**INSTRUCTIONS TO FOLLOW:**
The records that follow are to be given again exactly.

--------------------

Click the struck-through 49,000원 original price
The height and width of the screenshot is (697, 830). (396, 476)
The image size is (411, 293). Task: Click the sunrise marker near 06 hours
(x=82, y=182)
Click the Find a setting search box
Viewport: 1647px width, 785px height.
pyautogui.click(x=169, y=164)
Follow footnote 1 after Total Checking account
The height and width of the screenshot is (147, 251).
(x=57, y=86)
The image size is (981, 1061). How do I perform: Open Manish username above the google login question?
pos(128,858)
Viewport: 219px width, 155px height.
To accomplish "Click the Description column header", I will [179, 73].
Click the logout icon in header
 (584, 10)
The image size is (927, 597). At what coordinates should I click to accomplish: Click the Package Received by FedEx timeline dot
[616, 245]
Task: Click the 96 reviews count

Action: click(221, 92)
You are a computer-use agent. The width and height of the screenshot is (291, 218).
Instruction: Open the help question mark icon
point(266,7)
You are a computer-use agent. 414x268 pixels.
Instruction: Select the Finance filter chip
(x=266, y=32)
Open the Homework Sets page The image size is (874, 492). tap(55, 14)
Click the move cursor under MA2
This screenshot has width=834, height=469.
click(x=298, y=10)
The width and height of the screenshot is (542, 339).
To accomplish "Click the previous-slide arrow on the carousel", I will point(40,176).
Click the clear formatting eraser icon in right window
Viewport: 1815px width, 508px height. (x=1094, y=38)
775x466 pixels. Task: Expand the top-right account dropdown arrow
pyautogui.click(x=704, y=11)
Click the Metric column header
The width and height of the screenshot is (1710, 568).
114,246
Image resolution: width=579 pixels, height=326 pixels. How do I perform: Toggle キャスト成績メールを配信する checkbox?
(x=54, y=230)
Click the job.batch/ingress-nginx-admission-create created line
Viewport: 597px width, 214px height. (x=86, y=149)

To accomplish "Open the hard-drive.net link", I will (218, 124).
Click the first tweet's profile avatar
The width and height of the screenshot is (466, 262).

--------------------

**RESULT:**
Click the struck-through 49,000원 original price
The height and width of the screenshot is (697, 830). (396, 476)
The image size is (411, 293). Task: Click the sunrise marker near 06 hours
(x=82, y=182)
Click the Find a setting search box
Viewport: 1647px width, 785px height.
pyautogui.click(x=169, y=164)
Follow footnote 1 after Total Checking account
The height and width of the screenshot is (147, 251).
(x=57, y=86)
The image size is (981, 1061). How do I perform: Open Manish username above the google login question?
pos(128,858)
Viewport: 219px width, 155px height.
To accomplish "Click the Description column header", I will [179, 73].
Click the logout icon in header
 (584, 10)
The image size is (927, 597). At what coordinates should I click to accomplish: Click the Package Received by FedEx timeline dot
[616, 245]
Task: Click the 96 reviews count

Action: click(221, 92)
You are a computer-use agent. The width and height of the screenshot is (291, 218).
Instruction: Open the help question mark icon
point(266,7)
You are a computer-use agent. 414x268 pixels.
Instruction: Select the Finance filter chip
(x=266, y=32)
Open the Homework Sets page The image size is (874, 492). tap(55, 14)
Click the move cursor under MA2
This screenshot has width=834, height=469.
click(x=298, y=10)
The width and height of the screenshot is (542, 339).
To accomplish "Click the previous-slide arrow on the carousel", I will point(40,176).
Click the clear formatting eraser icon in right window
Viewport: 1815px width, 508px height. (x=1094, y=38)
775x466 pixels. Task: Expand the top-right account dropdown arrow
pyautogui.click(x=704, y=11)
Click the Metric column header
The width and height of the screenshot is (1710, 568).
114,246
Image resolution: width=579 pixels, height=326 pixels. How do I perform: Toggle キャスト成績メールを配信する checkbox?
(x=54, y=230)
Click the job.batch/ingress-nginx-admission-create created line
Viewport: 597px width, 214px height. (x=86, y=149)

To accomplish "Open the hard-drive.net link", I will (218, 124).
Click the first tweet's profile avatar
The width and height of the screenshot is (466, 262).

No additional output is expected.